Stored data
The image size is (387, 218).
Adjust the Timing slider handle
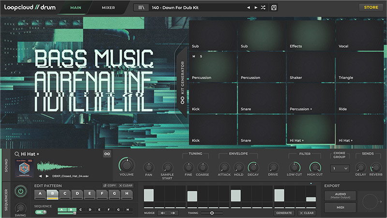click(212, 213)
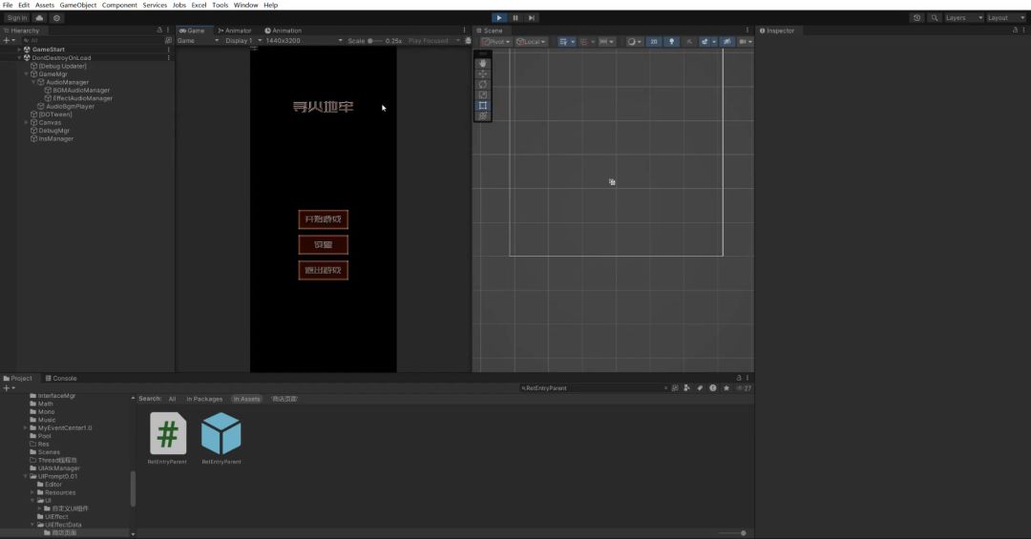Toggle 2D mode in Scene view

tap(653, 42)
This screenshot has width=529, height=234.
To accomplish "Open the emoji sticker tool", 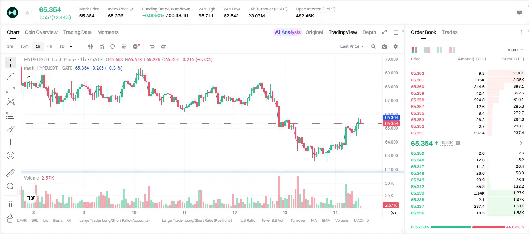I will (x=10, y=155).
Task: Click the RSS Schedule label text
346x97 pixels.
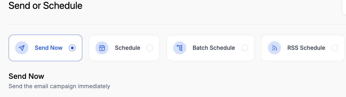Action: [x=306, y=48]
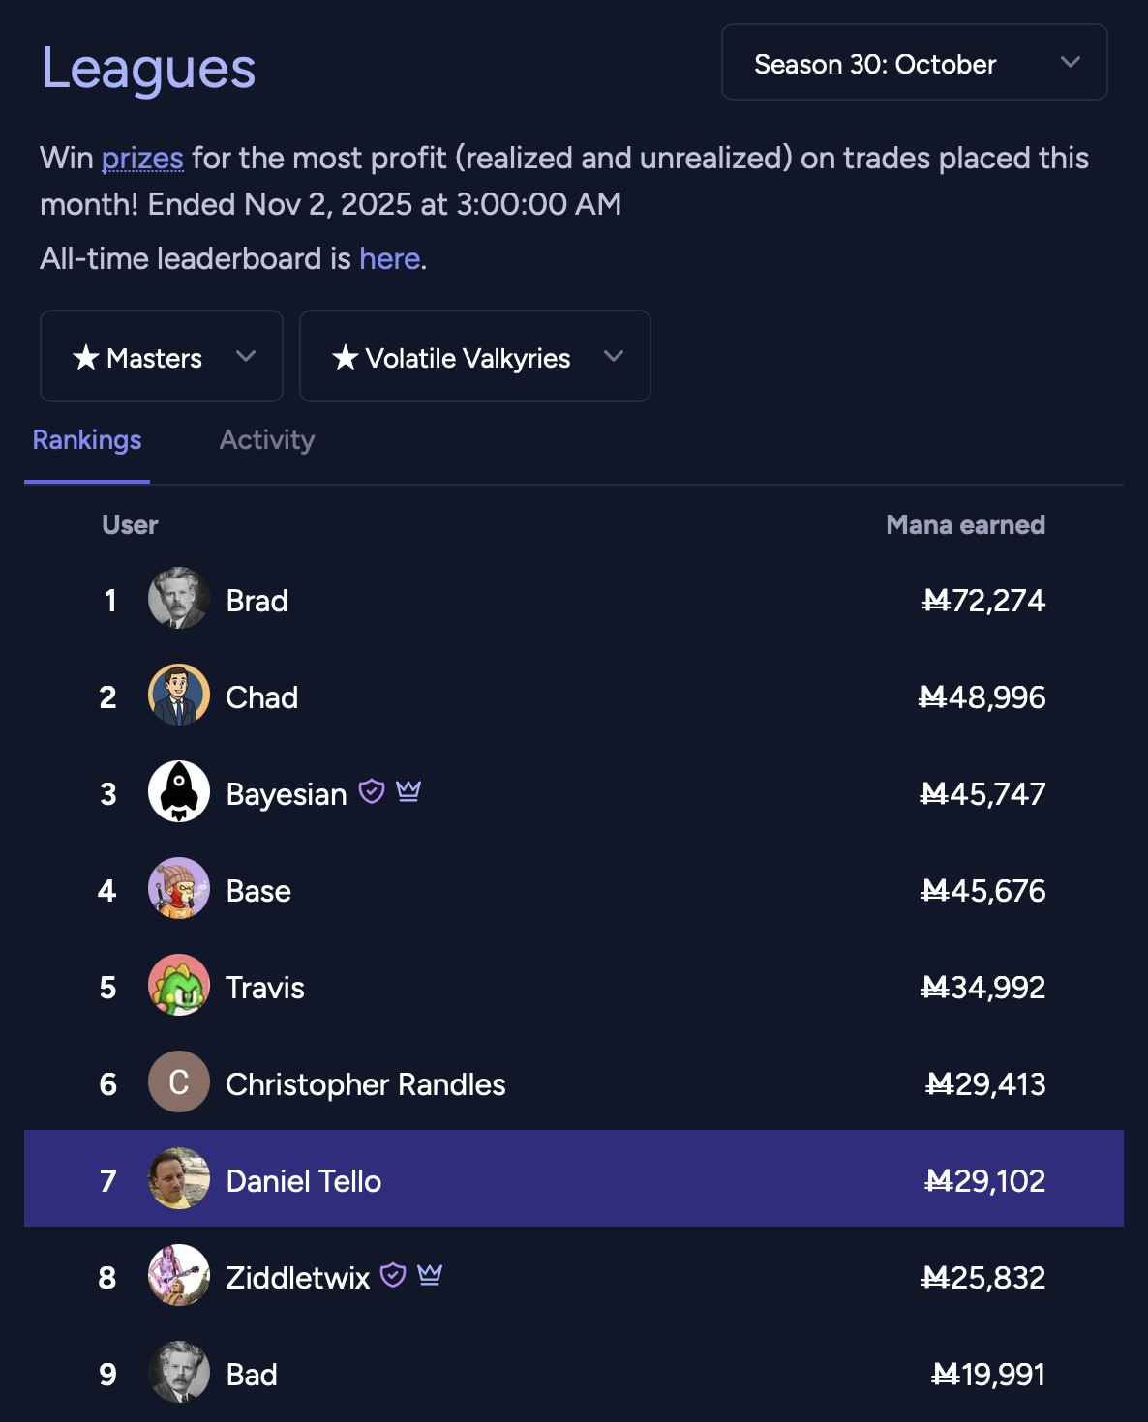Expand the Masters league selector
Screen dimensions: 1148x1422
click(162, 357)
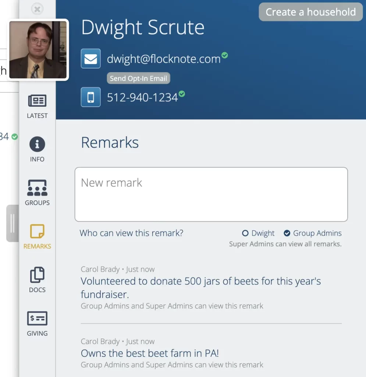The width and height of the screenshot is (366, 377).
Task: Click Dwight's profile photo thumbnail
Action: [38, 50]
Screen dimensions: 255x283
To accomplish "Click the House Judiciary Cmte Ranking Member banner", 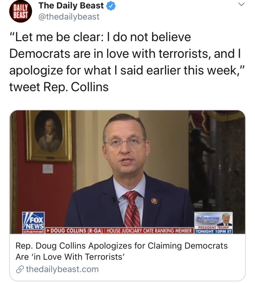I will (x=149, y=231).
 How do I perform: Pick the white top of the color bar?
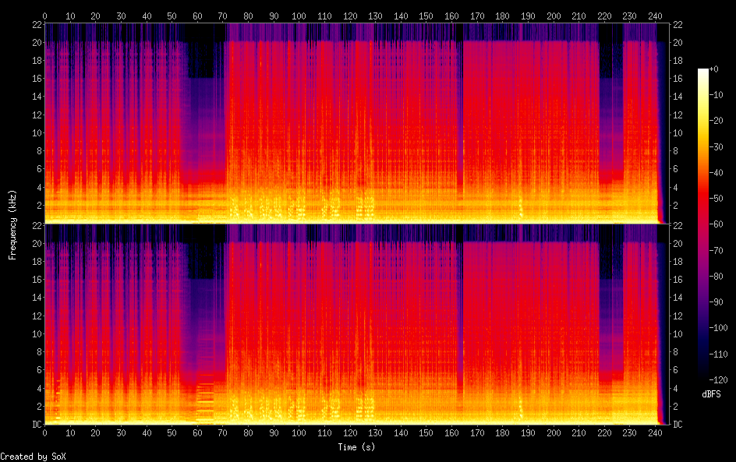point(703,72)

* [Exercise prompt]
Excluding all pictures, output exactly the lines from the line containing "How do I perform: Pick" through the last line of the entries above.

* [Expected output]
 How do I perform: Pick the white top of the color bar?
point(703,72)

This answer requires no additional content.